European lawmakers last week voted in favor of the Markets in Crypto Assets bill (MiCA) that is slated to introduce provisions on supervision, consumer protection and environmental safeguards for cryptoassets. The laws are set to come into effect in 2024.

Meanwhile, the US is still working on how best to regulate the space. President Biden signed an executive order in March tasking government agencies with weighing the risks and potential for digital assets. The White House published a crypto framework last month that calls for further study around issues such as central bank digital currencies (CBDCs), DeFi and NFTs. 

“Until there is regulation, I think many of the big banks will probably not touch it, but there are other areas around this space that we can definitely be looking at and that we are looking at,” Rita Martins, head of fintech partnerships at HSBC, said during the panel.

London-based financial services titan HSBC acquired virtual real estate in The Sandbox earlier this year as part of a larger partnership with the metaverse to engage with sports, esports and gaming fans. 

“It’s almost like we moved from the technology side to more around the experiments and what are the new experiments that we could give to the customers within this space,” Martins said.   

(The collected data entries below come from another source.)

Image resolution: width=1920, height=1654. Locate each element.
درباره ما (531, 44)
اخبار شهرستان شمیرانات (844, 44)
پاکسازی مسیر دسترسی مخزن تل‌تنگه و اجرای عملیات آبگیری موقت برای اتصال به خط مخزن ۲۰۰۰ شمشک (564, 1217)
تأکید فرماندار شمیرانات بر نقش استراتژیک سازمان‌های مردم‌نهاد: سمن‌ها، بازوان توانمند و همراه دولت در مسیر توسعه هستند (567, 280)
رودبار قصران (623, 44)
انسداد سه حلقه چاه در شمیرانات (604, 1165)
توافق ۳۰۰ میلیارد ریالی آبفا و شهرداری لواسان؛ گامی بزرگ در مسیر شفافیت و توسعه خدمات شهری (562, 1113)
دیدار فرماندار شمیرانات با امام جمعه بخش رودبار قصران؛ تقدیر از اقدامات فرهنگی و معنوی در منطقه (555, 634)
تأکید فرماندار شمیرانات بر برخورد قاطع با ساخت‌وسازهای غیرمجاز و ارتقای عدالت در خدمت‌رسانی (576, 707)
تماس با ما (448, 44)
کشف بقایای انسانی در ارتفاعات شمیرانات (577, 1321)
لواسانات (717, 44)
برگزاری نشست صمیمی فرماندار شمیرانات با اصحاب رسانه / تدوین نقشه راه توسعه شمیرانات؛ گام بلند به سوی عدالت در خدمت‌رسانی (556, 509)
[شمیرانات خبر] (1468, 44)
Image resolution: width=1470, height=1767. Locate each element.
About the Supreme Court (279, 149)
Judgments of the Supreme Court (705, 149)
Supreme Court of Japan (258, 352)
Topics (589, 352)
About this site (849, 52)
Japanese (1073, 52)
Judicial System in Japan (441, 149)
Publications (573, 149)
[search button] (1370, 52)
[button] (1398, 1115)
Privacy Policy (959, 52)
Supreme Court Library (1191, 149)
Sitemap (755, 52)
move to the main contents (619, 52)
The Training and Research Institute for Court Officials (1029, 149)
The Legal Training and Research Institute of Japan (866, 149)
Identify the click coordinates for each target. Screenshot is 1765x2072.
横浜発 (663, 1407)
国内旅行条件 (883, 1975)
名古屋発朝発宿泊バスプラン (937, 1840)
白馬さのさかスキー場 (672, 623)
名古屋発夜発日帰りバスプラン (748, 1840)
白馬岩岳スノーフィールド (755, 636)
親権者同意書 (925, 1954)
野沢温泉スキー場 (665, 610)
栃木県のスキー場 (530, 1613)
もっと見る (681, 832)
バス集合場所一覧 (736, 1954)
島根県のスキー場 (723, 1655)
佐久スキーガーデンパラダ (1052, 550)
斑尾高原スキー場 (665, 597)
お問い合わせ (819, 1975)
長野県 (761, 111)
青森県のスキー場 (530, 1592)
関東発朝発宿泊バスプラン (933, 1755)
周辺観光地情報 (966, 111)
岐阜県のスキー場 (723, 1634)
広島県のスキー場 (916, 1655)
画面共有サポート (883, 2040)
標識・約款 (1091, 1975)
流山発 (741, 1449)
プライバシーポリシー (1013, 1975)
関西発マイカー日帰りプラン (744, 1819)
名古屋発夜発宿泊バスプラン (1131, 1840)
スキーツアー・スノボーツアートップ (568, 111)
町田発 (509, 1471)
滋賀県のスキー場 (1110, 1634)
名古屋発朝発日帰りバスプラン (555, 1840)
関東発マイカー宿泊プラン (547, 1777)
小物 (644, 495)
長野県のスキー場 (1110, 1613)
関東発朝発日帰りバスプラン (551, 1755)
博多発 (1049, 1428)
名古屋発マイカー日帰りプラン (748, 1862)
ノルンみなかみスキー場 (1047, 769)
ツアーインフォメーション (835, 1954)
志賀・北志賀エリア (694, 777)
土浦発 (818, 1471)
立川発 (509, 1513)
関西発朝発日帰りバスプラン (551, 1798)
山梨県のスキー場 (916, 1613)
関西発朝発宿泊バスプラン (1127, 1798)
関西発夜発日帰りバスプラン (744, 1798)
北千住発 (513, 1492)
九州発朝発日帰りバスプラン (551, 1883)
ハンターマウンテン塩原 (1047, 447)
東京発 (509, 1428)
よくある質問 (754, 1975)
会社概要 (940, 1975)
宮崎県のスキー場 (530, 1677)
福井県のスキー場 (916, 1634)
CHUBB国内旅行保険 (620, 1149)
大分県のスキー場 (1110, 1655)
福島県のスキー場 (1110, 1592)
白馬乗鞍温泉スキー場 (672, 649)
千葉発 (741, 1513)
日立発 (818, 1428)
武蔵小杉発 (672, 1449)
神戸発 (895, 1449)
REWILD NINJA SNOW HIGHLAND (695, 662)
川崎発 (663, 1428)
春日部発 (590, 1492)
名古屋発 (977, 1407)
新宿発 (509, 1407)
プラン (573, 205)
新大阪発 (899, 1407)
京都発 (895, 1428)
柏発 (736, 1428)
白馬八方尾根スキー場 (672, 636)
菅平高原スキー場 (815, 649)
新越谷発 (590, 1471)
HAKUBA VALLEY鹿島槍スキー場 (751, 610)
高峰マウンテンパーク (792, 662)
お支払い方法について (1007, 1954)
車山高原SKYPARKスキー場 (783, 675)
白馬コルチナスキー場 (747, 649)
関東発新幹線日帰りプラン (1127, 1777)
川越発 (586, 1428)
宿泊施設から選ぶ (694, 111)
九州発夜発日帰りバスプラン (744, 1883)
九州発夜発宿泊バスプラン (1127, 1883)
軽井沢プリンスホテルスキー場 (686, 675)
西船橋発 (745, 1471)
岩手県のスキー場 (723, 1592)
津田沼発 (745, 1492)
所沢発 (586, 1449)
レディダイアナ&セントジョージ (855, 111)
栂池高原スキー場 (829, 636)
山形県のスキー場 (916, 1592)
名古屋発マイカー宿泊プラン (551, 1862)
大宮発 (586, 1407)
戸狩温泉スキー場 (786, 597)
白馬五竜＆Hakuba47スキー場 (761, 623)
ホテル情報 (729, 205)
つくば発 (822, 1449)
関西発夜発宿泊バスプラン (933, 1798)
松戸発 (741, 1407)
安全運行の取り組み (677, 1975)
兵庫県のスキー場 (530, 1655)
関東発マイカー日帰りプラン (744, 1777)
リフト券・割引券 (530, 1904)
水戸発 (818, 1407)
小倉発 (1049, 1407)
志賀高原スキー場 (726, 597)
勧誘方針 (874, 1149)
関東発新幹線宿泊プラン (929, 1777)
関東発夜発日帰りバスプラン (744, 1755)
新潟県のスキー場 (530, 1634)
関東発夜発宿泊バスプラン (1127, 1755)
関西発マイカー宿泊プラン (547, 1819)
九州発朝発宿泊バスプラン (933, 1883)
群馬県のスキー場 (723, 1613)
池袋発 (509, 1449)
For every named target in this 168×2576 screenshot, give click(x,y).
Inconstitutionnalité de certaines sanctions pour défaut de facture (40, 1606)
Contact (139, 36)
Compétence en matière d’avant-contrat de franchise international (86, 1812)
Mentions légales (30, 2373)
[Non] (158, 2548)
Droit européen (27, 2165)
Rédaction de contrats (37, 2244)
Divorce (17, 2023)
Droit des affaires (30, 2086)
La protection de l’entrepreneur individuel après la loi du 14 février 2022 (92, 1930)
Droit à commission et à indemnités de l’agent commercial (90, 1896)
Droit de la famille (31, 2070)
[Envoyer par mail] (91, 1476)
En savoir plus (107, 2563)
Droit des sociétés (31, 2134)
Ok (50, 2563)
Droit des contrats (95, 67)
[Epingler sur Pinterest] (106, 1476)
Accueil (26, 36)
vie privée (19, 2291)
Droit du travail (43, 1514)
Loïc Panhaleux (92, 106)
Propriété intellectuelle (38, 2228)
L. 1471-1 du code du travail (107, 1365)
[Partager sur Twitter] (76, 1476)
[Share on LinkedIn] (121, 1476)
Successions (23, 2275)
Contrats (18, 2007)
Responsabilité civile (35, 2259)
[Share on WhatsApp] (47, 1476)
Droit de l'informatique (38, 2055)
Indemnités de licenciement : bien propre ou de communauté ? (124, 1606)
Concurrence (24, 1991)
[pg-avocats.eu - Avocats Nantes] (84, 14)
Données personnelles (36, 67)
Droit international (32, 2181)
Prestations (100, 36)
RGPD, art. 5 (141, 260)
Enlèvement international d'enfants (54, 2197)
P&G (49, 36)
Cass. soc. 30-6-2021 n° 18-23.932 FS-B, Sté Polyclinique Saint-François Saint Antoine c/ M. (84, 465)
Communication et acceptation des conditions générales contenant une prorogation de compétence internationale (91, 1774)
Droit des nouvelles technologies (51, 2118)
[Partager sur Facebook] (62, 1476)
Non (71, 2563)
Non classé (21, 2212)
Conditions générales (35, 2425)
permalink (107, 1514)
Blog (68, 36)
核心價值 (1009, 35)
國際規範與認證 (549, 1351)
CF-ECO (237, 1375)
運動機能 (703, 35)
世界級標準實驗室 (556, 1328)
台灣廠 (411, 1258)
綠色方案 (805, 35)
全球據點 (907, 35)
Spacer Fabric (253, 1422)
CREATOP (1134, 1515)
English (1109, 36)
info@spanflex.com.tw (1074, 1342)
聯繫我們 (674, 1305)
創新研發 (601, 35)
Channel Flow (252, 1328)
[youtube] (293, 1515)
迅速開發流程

Moves by BNY Mellon, Mastercard bullish for space

Despite regulation still needing to be sorted out, BNY Mellon and Mastercard’s latest announcements signal that large institutions are getting prepared to delve deeper into the crypto space.

Serhii Zhdanov, CEO of crypto exchange EXMO, called Mastercard’s upcoming program a “logical move,” adding that the payments giant understands that crypto could outgrow its existing industry. 

“As both Mastercard and Visa have been working with crypto for years now, their processes are already in place and have been sufficiently tested,” Zhdanov told Blockworks in an email. “For the banks, it’s a no-brainer if Mastercard says, ‘We take compliance issues.’ I expect crypto will be a part of every bank’s product line soon.”

Crypto was until recently viewed as “antagonistic” for the traditional banking and payments industries, according to Hugo Feiler, CEO of blockchain protocol Minima. 

“Now, integrating them with mainstream payment mechanisms will make it easier for those holding crypto to utilize it and break down the barriers between the crypto and TradFi systems,” he said.